● **TEXTE FOURNI**
────

Pourquoi Mélenchon est-il si méchant (en photo) ?

Loris Guémart - - Déontologie - 55 commentaires

Troisième campagne présidentielle pour Jean-Luc Mélenchon, et troisième séquence de fâcheries entre le candidat, ses soutiens... et les médias, à propos de ces innombrables photos le représentant en tribun menaçant ou en homme boudeur ou fâché. Nous avons enquêté auprès des proches du candidat, des photographes, des chefs de service photo.

"Figurez vous qu'il ne fait pas la même tête que sur 90 % des photos qui l'illustrent dans la presse." Le 6 avril, Nicolas Framont, rédacteur en chef de la revue Frustration, et collaborateur du groupe parlementaire de La France insoumise de 2017 à 2019, émet un reproche récurrent chez ses soutiens depuis une décennie : les médias n'aiment pas Jean-Luc Mélenchon, et le manifestent avec ce choix iconographique révélateur. Ce que les militants insoumis rappellent systématiquement lors de la publication des photos devenues archétypales de Jean-Luc Mélenchon : "Vous avez oublié de mettre des cadavres de bébés chats sur la photo c'est dommage", commente ainsi un anonyme sous une photo de l'AFP publiée sur le compte Twitter de BFMTV, qui ajoute une prise en contre-plongée aux traditionnels bras en l'air et bouche ouverte.

────

● **EXTRAIT DE DONNÉES**
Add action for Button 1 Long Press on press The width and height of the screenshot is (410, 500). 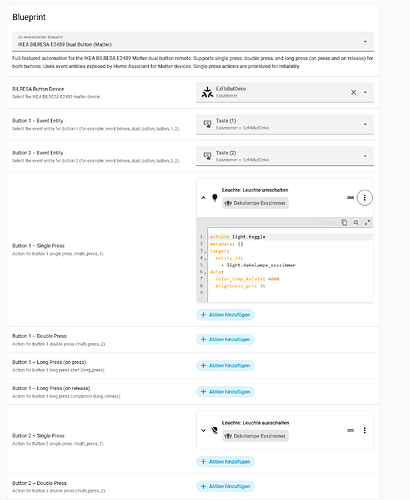[x=225, y=365]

────

● **CONSIGNES**
A) Dressez la liste des catégories de personnes auprès desquelles l'enquête a été menée, d'après le texte fourni.
B) Recopiez le passage du texte fourni qui va de « Troisième campagne présidentielle » jusqu'à « de service photo. ».

● **RÉPONSES RÉDIGÉES**
A)
- les proches du candidat
- les photographes
- les chefs de service photo

B)
Troisième campagne présidentielle pour Jean-Luc Mélenchon, et troisième séquence de fâcheries entre le candidat, ses soutiens... et les médias, à propos de ces innombrables photos le représentant en tribun menaçant ou en homme boudeur ou fâché. Nous avons enquêté auprès des proches du candidat, des photographes, des chefs de service photo.